◆ **What is being asked**
Nothing but the lines from the line with "1013x579 pixels. Task: Open" to the end of the records below should appear in the answer, each exactly as given.

◆ **Stored records**

========================

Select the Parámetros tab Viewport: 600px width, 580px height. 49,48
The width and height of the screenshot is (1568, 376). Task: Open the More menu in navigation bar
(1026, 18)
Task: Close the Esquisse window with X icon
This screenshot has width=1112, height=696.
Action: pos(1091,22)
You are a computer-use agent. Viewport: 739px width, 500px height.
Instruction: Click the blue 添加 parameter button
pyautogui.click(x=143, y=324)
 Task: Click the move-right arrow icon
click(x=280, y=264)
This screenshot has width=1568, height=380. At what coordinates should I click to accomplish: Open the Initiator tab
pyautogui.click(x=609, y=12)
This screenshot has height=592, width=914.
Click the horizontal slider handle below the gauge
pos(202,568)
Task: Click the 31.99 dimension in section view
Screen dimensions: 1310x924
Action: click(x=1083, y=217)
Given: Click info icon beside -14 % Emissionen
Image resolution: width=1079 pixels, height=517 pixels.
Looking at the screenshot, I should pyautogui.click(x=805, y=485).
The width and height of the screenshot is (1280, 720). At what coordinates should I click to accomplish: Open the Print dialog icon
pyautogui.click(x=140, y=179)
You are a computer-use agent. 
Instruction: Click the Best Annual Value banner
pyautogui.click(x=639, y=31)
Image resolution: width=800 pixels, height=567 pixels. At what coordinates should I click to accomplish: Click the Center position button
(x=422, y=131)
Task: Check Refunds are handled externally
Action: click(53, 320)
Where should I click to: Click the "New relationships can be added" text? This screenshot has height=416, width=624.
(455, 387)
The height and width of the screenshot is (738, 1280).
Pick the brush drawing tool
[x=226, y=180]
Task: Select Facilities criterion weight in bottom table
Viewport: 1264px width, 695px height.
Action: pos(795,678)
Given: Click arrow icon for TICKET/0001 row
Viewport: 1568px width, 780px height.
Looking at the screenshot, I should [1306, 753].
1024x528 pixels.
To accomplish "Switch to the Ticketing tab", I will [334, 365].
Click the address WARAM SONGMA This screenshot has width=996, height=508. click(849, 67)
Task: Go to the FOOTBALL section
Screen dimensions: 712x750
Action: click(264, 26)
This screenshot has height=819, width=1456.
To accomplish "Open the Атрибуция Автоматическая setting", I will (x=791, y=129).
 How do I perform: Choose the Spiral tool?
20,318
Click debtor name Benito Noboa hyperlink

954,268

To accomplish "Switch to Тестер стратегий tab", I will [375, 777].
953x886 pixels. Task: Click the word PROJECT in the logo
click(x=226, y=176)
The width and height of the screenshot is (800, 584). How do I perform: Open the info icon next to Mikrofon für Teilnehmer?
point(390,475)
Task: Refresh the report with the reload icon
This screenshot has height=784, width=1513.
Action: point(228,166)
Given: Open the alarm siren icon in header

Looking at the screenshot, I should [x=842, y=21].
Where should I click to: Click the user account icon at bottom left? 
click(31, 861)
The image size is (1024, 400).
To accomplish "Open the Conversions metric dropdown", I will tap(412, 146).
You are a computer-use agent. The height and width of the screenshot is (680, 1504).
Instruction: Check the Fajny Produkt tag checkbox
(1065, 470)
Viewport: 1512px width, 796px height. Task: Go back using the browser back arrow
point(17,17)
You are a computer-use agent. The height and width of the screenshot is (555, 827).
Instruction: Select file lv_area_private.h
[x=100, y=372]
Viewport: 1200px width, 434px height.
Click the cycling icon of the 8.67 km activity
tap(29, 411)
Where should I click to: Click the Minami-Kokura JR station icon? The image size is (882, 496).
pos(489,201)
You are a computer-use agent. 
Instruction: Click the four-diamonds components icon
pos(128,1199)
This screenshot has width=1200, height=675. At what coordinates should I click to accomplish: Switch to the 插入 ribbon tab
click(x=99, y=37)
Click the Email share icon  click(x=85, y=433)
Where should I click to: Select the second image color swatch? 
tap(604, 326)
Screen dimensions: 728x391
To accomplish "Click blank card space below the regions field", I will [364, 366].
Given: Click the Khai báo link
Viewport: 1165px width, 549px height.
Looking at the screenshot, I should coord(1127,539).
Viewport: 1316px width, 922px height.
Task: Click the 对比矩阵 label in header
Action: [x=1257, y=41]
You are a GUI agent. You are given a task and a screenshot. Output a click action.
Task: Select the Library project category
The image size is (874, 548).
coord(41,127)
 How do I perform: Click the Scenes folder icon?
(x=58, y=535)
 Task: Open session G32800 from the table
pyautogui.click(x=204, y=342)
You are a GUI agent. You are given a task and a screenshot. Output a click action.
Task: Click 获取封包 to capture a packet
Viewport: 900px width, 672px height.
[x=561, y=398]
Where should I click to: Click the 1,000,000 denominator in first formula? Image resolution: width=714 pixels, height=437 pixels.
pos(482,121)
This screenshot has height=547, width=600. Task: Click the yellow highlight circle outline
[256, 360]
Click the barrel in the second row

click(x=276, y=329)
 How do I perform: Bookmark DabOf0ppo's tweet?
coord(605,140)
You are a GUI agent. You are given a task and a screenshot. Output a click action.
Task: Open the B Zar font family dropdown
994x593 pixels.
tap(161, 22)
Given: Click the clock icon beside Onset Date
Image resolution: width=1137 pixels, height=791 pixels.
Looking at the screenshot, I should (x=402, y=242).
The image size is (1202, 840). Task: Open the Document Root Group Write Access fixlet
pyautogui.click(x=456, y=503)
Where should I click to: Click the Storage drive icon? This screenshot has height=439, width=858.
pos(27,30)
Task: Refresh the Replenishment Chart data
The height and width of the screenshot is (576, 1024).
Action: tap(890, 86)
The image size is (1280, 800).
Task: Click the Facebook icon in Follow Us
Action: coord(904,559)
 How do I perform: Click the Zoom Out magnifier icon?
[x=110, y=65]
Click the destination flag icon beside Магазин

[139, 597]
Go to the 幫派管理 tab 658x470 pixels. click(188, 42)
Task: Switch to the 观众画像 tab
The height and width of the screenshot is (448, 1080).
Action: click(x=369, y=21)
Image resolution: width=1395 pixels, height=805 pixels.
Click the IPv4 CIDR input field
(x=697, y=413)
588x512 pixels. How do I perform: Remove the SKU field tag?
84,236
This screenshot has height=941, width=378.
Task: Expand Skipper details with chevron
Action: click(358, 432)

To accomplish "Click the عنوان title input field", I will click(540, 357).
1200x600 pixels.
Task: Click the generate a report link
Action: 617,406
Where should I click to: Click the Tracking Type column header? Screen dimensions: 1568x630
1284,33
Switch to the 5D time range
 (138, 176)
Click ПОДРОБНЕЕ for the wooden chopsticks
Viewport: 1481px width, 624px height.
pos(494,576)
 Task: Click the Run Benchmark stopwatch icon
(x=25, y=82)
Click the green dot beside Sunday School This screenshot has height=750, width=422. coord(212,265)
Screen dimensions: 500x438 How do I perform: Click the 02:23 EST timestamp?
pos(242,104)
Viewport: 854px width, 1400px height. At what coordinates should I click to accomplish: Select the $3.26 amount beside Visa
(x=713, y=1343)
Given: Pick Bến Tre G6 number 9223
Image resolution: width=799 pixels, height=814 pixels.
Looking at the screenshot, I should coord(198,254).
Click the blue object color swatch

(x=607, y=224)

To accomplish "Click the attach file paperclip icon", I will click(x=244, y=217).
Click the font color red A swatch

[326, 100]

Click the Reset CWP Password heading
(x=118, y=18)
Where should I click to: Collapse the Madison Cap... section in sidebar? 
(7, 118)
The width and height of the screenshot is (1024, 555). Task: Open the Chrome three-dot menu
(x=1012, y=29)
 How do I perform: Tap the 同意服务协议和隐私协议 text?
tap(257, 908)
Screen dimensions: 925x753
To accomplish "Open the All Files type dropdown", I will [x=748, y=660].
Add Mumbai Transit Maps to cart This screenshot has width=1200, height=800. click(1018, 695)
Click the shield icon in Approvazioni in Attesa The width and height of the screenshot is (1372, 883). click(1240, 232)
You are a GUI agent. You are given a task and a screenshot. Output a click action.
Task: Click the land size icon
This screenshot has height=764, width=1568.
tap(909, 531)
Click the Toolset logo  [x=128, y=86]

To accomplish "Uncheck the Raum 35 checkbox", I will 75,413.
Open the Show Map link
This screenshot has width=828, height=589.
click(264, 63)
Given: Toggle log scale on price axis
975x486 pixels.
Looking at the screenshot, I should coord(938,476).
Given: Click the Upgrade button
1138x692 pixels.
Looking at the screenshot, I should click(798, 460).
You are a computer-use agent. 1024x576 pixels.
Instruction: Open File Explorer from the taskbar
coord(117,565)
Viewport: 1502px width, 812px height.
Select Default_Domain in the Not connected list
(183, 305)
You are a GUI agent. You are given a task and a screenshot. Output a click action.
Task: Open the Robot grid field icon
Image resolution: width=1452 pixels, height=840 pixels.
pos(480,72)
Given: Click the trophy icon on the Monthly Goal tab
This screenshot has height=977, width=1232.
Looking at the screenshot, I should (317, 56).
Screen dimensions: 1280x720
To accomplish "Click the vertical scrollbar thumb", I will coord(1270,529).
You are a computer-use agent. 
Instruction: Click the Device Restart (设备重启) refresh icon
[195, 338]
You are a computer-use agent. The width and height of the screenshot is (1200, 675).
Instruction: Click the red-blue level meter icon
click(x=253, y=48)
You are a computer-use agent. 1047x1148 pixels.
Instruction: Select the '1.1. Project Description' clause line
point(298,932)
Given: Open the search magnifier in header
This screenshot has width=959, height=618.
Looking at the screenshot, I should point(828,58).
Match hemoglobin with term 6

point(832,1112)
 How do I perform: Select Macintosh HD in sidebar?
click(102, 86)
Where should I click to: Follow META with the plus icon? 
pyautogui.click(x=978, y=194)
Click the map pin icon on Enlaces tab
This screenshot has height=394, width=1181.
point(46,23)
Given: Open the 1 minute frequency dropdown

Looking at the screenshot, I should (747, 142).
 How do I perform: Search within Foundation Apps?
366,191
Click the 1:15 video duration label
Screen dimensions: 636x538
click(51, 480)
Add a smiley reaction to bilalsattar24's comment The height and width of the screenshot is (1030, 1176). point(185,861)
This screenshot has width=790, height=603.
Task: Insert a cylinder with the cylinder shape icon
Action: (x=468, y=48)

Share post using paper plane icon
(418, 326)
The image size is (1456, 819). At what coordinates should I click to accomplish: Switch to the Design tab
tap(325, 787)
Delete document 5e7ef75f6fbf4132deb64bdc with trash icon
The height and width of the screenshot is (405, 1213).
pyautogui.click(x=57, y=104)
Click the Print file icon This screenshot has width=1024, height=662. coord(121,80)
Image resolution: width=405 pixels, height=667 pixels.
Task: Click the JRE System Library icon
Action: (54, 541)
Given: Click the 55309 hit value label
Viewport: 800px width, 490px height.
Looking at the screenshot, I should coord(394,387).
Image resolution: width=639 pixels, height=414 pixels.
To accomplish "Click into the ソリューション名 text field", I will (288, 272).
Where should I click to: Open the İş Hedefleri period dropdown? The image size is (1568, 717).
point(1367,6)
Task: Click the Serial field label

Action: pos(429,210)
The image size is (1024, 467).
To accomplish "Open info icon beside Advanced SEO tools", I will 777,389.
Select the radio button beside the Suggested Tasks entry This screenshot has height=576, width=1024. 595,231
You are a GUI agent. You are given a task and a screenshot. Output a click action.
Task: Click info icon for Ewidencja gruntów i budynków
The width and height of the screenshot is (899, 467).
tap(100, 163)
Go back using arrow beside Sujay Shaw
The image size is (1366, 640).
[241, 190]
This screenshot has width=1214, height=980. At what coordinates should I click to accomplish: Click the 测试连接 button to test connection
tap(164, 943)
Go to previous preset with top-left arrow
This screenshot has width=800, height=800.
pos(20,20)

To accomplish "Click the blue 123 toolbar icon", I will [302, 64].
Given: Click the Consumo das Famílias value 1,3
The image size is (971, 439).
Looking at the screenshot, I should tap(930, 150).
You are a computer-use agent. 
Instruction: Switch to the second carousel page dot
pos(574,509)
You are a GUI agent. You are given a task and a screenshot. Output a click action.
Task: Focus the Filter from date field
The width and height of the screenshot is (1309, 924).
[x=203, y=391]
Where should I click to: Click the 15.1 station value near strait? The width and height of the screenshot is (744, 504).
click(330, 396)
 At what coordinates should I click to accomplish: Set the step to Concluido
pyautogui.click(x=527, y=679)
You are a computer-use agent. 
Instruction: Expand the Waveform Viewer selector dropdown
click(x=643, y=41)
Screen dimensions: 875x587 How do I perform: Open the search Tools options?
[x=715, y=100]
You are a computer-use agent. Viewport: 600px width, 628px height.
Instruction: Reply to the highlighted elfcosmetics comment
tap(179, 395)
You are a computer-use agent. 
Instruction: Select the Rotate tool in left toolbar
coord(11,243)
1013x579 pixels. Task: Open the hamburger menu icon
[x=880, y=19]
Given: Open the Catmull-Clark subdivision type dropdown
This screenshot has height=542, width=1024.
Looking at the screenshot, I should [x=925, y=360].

========================

◆ **Reply**
1013x579 pixels. Task: Open the hamburger menu icon
[x=880, y=19]
Given: Open the Catmull-Clark subdivision type dropdown
This screenshot has height=542, width=1024.
Looking at the screenshot, I should [x=925, y=360].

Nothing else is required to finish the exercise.